A: To solve an equation with a fractional exponent, you need to raise both sides of the equation to the power of the reciprocal of the exponent. For example, if the equation is $(x-2)^{\left(\frac{2}{3}\right)} = 9$, you would raise both sides of the equation to the power of $\frac{3}{2}$ to eliminate the exponent.

Q: What are some real-world applications of solving equations with square roots?

---

A: Some real-world applications of solving equations with square roots include:

• Calculating the length of a shadow or the height of a building
• Determining the area of a square or rectangle
• Finding the volume of a cube or rectangular prism
• Solving problems in physics, engineering, and other fields that involve square roots

Q: How do I know if an equation has a solution?

---

A: To determine if an equation has a solution, you need to check if the equation is true for any value of the variable. If the equation is true for any value of the variable, then it has a solution. If the equation is not true for any value of the variable, then it does not have a solution.

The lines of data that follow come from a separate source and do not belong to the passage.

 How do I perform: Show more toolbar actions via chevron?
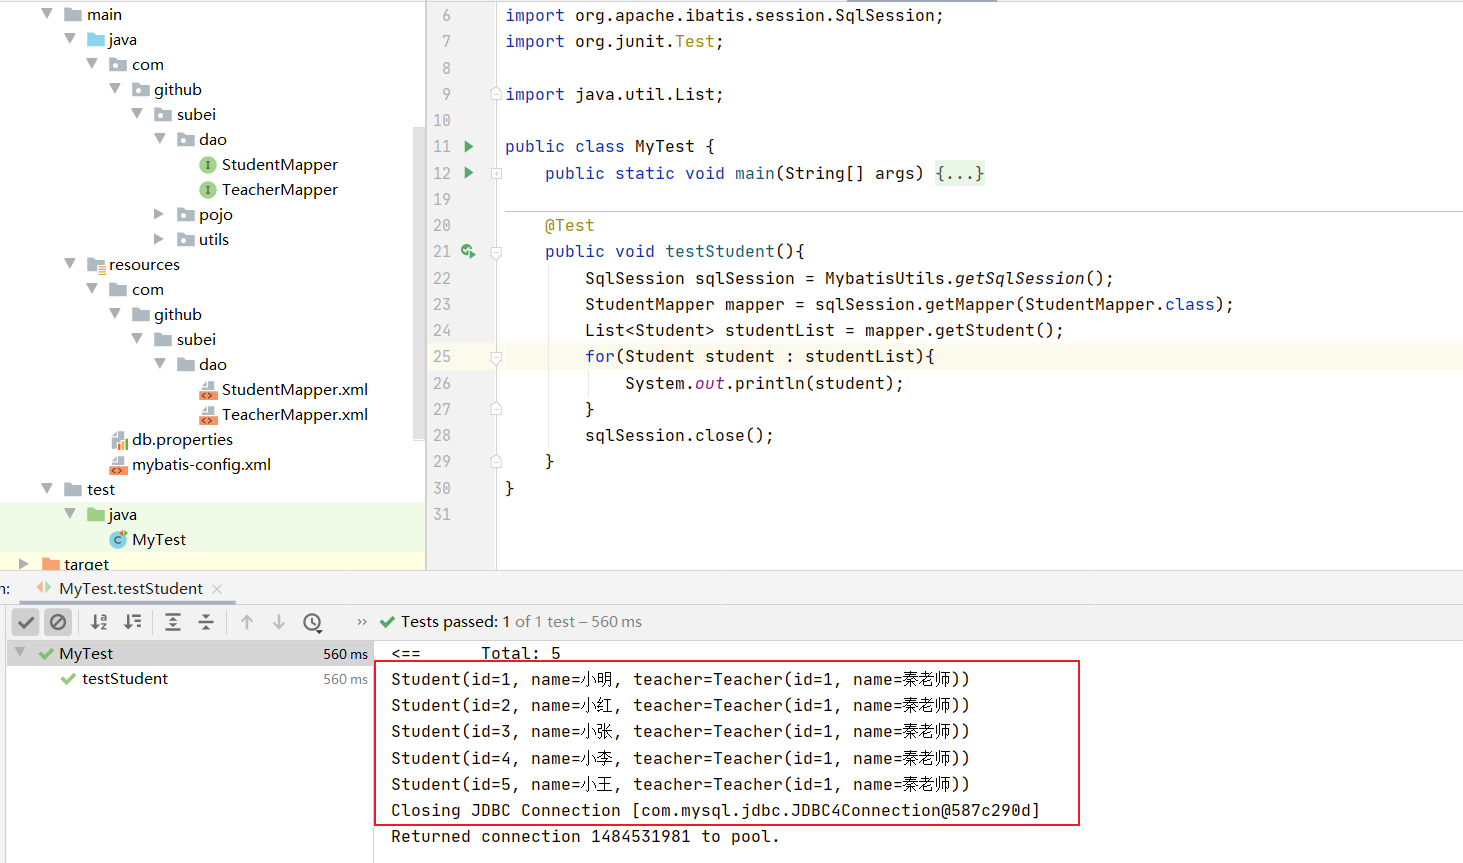coord(362,622)
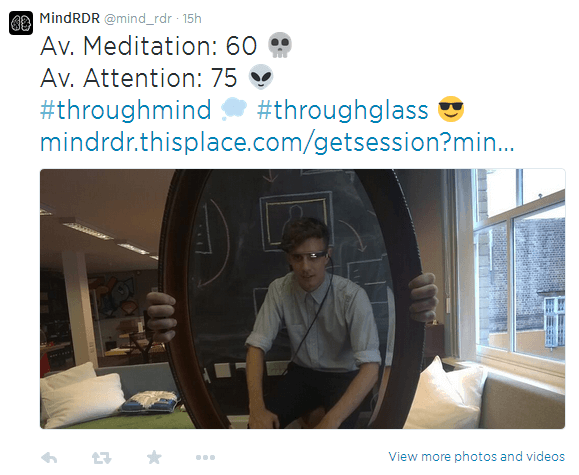This screenshot has width=579, height=475.
Task: Retweet this MindRDR tweet
Action: point(102,458)
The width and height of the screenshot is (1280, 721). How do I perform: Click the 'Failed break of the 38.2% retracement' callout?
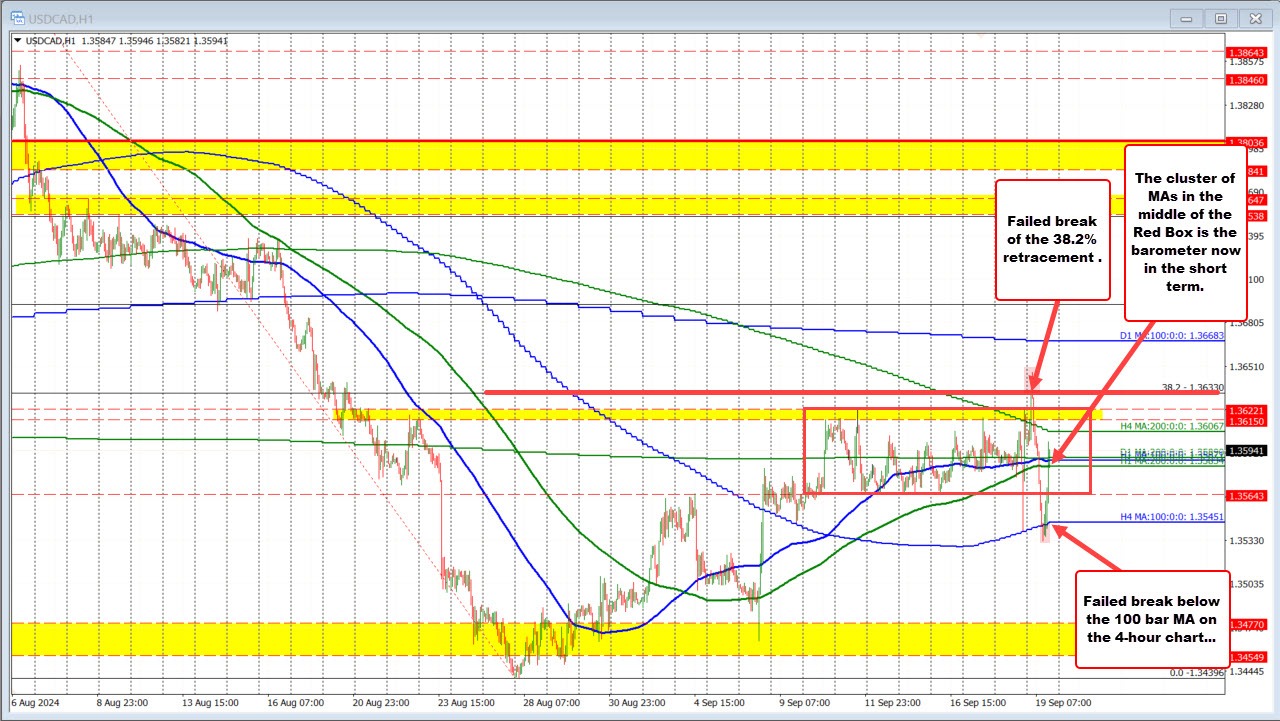coord(1052,240)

Q: What are some common types of equations that involve square roots?

---

A: Some common types of equations that involve square roots include:

• Linear equations with square roots
• Quadratic equations with square roots
• Exponential equations with square roots
• Trigonometric equations with square roots

Conclusion

---

In this article, we have answered some of the most frequently asked questions about solving equations with square roots. We have discussed the importance of checking for extraneous solutions, common mistakes to avoid, and real-world applications of solving equations with square roots. We hope that this article has been helpful in answering your questions and providing you with a better understanding of solving equations with square roots.